Decoding Safety Feedback from Diverse Raters: A Data-driven Lens on Responsiveness to Severity
Pushkar Mishra, Charvi Rastogi, Stephen R. Pfohl, Alicia Parrish, Tian Huey Teh, Roma Patel, Mark Diaz, Ding Wang, Michela Paganini, Vinodkumar Prabhakaran, Lora Aroyo, Verena Rieser
TL;DR
This work tackles pluralistic safety feedback by introducing a non-parametric framework to quantify how diverse raters express severity on ordinal scales. It defines two properties—stochastic ordering and discrimination—and develops Monotonic Precision Area ($MPA$) and Weighted Recall Area ($WRA$) as area-based metrics to assess responsiveness to severity, using a binary reference $U$ derived from either guideline-based $V^g$ or crowd-based $V^c$. The method is validated on two public datasets, revealing meaningful cross-demographic differences in severity perception and demonstrating how these metrics can guide rater selection, data collection, and alignment strategies for safer, multi-cultural AI systems.
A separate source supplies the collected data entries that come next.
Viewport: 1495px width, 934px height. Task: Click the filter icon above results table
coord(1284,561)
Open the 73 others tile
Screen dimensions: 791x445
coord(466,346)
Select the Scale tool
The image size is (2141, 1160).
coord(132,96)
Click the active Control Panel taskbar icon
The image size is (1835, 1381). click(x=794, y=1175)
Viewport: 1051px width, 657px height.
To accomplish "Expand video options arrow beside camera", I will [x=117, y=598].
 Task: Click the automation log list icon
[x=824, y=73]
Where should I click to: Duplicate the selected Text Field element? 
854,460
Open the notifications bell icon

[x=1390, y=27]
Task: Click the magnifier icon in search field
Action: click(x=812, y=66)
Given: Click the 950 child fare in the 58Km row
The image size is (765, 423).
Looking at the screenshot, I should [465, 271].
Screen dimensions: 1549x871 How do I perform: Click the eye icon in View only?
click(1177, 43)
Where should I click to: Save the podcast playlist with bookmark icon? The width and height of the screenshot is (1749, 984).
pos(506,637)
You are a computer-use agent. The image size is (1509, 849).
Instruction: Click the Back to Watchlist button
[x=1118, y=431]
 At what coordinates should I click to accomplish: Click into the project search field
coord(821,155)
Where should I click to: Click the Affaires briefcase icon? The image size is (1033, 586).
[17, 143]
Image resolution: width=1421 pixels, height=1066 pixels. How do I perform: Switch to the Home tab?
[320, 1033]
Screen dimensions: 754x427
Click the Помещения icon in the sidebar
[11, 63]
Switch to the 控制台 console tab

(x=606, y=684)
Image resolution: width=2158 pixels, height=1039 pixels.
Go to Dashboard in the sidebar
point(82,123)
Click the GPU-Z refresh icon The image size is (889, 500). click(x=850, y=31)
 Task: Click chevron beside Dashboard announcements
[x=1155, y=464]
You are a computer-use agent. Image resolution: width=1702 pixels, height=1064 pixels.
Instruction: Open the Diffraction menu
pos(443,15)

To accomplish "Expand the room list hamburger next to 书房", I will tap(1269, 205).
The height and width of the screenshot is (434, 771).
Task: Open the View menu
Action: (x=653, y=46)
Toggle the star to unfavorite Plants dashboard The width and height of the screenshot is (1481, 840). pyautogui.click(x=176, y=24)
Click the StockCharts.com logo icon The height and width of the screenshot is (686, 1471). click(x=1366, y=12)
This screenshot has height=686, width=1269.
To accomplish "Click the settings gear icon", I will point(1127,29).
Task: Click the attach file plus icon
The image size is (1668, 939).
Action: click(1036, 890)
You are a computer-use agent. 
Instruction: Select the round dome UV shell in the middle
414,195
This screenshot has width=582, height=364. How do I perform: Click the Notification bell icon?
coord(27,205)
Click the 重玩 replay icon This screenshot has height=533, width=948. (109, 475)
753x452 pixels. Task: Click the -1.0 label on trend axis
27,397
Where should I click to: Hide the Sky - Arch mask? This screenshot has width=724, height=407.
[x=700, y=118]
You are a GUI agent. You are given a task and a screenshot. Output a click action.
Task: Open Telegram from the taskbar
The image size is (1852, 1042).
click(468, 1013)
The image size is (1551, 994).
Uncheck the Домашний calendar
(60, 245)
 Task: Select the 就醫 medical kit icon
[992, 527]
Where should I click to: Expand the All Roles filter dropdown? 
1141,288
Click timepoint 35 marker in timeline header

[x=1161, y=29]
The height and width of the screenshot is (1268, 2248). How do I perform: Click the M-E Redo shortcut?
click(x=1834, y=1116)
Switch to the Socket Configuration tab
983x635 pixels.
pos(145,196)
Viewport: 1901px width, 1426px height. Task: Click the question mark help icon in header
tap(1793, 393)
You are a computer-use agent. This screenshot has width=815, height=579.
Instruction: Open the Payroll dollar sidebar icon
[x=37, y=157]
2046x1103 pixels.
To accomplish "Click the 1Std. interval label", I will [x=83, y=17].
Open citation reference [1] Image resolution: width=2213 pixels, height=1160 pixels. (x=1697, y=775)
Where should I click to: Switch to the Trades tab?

Compared to traditional metrics and parametric models, the proposed approach captures both broad and granular variations in pluralistic safety feedback, offering practical insights for robust AI alignment in diverse populations.
Abstract
Ensuring the safety of Generative AI requires a nuanced understanding of pluralistic viewpoints. In this paper, we introduce a novel data-driven approach for analyzing ordinal safety ratings in pluralistic settings. Specifically, we address the challenge of interpreting nuanced differences in safety feedback from a diverse population expressed via ordinal scales (e.g., a Likert scale). We define non-parametric responsiveness metrics that quantify how raters convey broader distinctions and granular variations in the severity of safety violations. Leveraging publicly available datasets of pluralistic safety feedback as our case studies, we investigate how raters from different demographic groups use an ordinal scale to express their perceptions of the severity of violations. We apply our metrics across violation types, demonstrating their utility in extracting nuanced insights that are crucial for aligning AI systems reliably in multi-cultural contexts. We show that our approach can inform rater selection and feedback interpretation by capturing nuanced viewpoints across different demographic groups, hence improving the quality of pluralistic data collection and in turn contributing to more robust AI alignment.